Song Ziliang studied music at the Moscow Conservatory and later at London's Royal College of Music, where Mikhail Petukhov and Gordon Fergus-Thompson were his principal teachers respectively. He is presently a teacher at Zhonghua Secondary School, where General Music and Marketing are his main subjects.

His classical programme included the Bach-Busoni Chaconne, Schumann's Fantasy in C Op.17 and Scriabin's Sonata No.5. In between were the popular offerings, some of which included requests from his Facebook friends and followers.

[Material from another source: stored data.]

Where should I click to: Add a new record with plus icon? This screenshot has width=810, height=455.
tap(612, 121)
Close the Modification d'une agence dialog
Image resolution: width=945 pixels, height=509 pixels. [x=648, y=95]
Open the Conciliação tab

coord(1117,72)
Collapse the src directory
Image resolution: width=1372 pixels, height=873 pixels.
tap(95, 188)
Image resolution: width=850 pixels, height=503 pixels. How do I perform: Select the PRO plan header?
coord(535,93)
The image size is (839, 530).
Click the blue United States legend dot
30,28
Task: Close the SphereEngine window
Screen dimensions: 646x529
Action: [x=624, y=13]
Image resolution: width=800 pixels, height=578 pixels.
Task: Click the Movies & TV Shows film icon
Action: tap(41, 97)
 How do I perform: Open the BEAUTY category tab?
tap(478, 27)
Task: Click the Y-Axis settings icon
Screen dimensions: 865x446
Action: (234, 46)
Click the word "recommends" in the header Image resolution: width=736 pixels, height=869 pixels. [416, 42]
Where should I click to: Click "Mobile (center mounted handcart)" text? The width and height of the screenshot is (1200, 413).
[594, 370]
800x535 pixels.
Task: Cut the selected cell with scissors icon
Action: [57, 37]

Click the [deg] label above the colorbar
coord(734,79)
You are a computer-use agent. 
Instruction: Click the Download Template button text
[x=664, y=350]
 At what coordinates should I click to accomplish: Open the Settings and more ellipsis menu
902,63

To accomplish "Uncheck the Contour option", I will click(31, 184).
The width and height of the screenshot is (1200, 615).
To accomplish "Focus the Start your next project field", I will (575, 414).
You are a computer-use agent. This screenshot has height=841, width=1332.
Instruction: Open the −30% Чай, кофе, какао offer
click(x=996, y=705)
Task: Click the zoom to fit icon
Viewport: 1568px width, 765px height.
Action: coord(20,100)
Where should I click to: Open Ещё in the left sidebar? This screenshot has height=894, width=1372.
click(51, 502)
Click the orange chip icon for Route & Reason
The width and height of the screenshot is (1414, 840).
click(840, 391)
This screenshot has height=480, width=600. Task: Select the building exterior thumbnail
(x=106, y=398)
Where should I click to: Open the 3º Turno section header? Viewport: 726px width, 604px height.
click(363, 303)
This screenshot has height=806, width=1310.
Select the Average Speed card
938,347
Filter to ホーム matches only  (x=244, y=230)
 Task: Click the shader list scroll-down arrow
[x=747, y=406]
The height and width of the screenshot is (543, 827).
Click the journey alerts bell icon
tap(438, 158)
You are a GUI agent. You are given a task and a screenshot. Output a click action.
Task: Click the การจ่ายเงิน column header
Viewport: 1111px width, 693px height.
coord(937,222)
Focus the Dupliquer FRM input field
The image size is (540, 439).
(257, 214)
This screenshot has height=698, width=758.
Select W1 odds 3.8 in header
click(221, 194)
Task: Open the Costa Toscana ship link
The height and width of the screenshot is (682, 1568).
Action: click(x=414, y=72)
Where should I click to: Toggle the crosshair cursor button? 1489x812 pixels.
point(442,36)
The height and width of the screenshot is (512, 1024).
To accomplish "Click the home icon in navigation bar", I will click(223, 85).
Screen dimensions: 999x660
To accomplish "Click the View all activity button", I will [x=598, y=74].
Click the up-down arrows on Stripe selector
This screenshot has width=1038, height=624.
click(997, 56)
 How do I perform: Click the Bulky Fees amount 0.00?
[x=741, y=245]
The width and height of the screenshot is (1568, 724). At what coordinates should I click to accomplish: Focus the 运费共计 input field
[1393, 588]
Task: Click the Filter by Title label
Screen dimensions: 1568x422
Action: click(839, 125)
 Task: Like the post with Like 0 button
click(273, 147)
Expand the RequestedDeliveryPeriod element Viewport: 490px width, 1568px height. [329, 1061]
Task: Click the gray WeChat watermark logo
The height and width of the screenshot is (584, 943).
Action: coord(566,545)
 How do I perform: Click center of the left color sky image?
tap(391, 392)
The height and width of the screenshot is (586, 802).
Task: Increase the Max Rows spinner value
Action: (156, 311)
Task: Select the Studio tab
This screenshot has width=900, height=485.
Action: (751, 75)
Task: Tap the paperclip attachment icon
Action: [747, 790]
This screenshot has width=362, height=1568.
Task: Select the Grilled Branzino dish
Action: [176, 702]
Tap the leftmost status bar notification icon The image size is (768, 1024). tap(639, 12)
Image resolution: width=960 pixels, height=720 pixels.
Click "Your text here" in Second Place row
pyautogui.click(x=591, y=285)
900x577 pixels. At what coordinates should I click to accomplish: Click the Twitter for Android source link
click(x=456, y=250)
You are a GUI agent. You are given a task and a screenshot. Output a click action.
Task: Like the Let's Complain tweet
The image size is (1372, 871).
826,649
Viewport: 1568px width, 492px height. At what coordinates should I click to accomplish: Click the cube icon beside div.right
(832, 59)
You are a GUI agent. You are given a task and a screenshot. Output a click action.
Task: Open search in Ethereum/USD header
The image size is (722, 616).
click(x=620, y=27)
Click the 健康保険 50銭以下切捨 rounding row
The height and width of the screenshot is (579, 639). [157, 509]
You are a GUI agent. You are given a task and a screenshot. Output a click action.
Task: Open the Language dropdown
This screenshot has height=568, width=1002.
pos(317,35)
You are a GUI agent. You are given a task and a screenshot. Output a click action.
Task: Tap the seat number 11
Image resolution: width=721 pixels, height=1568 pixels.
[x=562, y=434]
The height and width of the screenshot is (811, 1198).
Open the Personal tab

Ziliang is an adept and personable speaker and fully engaged his audience with an assortment of anecdotes, and was unafraid to use a little Singlish as well. His listeners clearly warmed up to his efforts and were totally appreciative in their response. As to his concert attire, he deliberately dressed down (denim jeans included) as he did not want to make concerts a stuffy experience.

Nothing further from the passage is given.